(Collected data)
◆ ◆ ◆ ◆ ◆ ◆ ◆

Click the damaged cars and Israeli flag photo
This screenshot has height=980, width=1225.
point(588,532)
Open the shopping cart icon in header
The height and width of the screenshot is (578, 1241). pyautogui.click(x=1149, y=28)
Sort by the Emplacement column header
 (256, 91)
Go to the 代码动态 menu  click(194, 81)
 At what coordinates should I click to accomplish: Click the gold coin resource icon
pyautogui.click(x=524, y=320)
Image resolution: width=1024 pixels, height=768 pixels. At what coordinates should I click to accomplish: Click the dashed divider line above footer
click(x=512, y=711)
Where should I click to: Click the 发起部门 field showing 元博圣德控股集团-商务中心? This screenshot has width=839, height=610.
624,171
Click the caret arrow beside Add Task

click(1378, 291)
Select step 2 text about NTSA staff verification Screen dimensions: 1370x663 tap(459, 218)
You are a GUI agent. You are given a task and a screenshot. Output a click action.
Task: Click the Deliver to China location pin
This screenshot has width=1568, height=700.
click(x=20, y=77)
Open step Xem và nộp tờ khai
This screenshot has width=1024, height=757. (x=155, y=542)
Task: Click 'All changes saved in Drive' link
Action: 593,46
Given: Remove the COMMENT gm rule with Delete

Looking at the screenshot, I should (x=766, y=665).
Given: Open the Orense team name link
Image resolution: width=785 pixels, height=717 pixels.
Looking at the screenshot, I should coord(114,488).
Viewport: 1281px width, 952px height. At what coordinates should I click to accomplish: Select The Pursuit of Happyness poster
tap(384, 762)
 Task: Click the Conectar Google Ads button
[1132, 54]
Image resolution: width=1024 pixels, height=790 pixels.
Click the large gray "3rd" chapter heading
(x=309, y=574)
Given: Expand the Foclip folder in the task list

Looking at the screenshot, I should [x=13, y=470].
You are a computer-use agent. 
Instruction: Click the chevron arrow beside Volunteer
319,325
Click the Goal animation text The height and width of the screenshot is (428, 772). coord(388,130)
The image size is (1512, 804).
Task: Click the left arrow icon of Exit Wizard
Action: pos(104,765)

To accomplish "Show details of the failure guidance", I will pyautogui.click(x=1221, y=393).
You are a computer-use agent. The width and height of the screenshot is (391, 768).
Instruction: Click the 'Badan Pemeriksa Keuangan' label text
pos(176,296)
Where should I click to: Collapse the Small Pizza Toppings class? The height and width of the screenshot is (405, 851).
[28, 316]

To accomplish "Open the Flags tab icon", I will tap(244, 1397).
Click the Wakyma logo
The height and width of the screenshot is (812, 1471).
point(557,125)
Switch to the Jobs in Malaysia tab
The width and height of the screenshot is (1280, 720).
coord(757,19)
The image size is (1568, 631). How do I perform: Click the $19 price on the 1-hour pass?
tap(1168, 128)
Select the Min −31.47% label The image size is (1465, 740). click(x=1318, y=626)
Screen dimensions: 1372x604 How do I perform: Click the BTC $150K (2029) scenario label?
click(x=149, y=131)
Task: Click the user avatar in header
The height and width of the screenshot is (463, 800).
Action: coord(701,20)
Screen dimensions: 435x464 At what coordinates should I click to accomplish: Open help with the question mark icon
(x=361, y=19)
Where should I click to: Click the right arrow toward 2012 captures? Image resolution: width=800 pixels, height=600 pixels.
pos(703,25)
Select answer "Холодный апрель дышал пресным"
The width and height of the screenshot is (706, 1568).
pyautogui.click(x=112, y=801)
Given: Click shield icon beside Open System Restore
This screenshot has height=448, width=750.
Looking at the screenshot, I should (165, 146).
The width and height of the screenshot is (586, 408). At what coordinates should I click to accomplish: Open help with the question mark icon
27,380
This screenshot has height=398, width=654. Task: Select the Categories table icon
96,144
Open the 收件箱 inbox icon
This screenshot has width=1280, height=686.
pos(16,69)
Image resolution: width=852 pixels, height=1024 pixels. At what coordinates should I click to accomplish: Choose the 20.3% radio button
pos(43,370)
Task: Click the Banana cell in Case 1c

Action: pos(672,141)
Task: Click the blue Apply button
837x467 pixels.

◆ ◆ ◆ ◆ ◆ ◆ ◆

### Task objective
Write all of the data above again, exactly as given.

### Solution to this problem
Click the damaged cars and Israeli flag photo
This screenshot has height=980, width=1225.
point(588,532)
Open the shopping cart icon in header
The height and width of the screenshot is (578, 1241). pyautogui.click(x=1149, y=28)
Sort by the Emplacement column header
 (256, 91)
Go to the 代码动态 menu  click(194, 81)
 At what coordinates should I click to accomplish: Click the gold coin resource icon
pyautogui.click(x=524, y=320)
Image resolution: width=1024 pixels, height=768 pixels. At what coordinates should I click to accomplish: Click the dashed divider line above footer
click(x=512, y=711)
Where should I click to: Click the 发起部门 field showing 元博圣德控股集团-商务中心? This screenshot has width=839, height=610.
624,171
Click the caret arrow beside Add Task

click(1378, 291)
Select step 2 text about NTSA staff verification Screen dimensions: 1370x663 tap(459, 218)
You are a GUI agent. You are given a task and a screenshot. Output a click action.
Task: Click the Deliver to China location pin
This screenshot has width=1568, height=700.
click(x=20, y=77)
Open step Xem và nộp tờ khai
This screenshot has width=1024, height=757. (x=155, y=542)
Task: Click 'All changes saved in Drive' link
Action: 593,46
Given: Remove the COMMENT gm rule with Delete

Looking at the screenshot, I should (x=766, y=665).
Given: Open the Orense team name link
Image resolution: width=785 pixels, height=717 pixels.
Looking at the screenshot, I should coord(114,488).
Viewport: 1281px width, 952px height. At what coordinates should I click to accomplish: Select The Pursuit of Happyness poster
tap(384, 762)
 Task: Click the Conectar Google Ads button
[1132, 54]
Image resolution: width=1024 pixels, height=790 pixels.
Click the large gray "3rd" chapter heading
(x=309, y=574)
Given: Expand the Foclip folder in the task list

Looking at the screenshot, I should [x=13, y=470].
You are a computer-use agent. 
Instruction: Click the chevron arrow beside Volunteer
319,325
Click the Goal animation text The height and width of the screenshot is (428, 772). coord(388,130)
The image size is (1512, 804).
Task: Click the left arrow icon of Exit Wizard
Action: pos(104,765)

To accomplish "Show details of the failure guidance", I will pyautogui.click(x=1221, y=393).
You are a computer-use agent. The width and height of the screenshot is (391, 768).
Instruction: Click the 'Badan Pemeriksa Keuangan' label text
pos(176,296)
Where should I click to: Collapse the Small Pizza Toppings class? The height and width of the screenshot is (405, 851).
[28, 316]

To accomplish "Open the Flags tab icon", I will tap(244, 1397).
Click the Wakyma logo
The height and width of the screenshot is (812, 1471).
point(557,125)
Switch to the Jobs in Malaysia tab
The width and height of the screenshot is (1280, 720).
coord(757,19)
The image size is (1568, 631). How do I perform: Click the $19 price on the 1-hour pass?
tap(1168, 128)
Select the Min −31.47% label The image size is (1465, 740). click(x=1318, y=626)
Screen dimensions: 1372x604 How do I perform: Click the BTC $150K (2029) scenario label?
click(x=149, y=131)
Task: Click the user avatar in header
The height and width of the screenshot is (463, 800).
Action: coord(701,20)
Screen dimensions: 435x464 At what coordinates should I click to accomplish: Open help with the question mark icon
(x=361, y=19)
Where should I click to: Click the right arrow toward 2012 captures? Image resolution: width=800 pixels, height=600 pixels.
pos(703,25)
Select answer "Холодный апрель дышал пресным"
The width and height of the screenshot is (706, 1568).
pyautogui.click(x=112, y=801)
Given: Click shield icon beside Open System Restore
This screenshot has height=448, width=750.
Looking at the screenshot, I should (165, 146).
The width and height of the screenshot is (586, 408). At what coordinates should I click to accomplish: Open help with the question mark icon
27,380
This screenshot has height=398, width=654. Task: Select the Categories table icon
96,144
Open the 收件箱 inbox icon
This screenshot has width=1280, height=686.
pos(16,69)
Image resolution: width=852 pixels, height=1024 pixels. At what coordinates should I click to accomplish: Choose the 20.3% radio button
pos(43,370)
Task: Click the Banana cell in Case 1c

Action: pos(672,141)
Task: Click the blue Apply button
837x467 pixels.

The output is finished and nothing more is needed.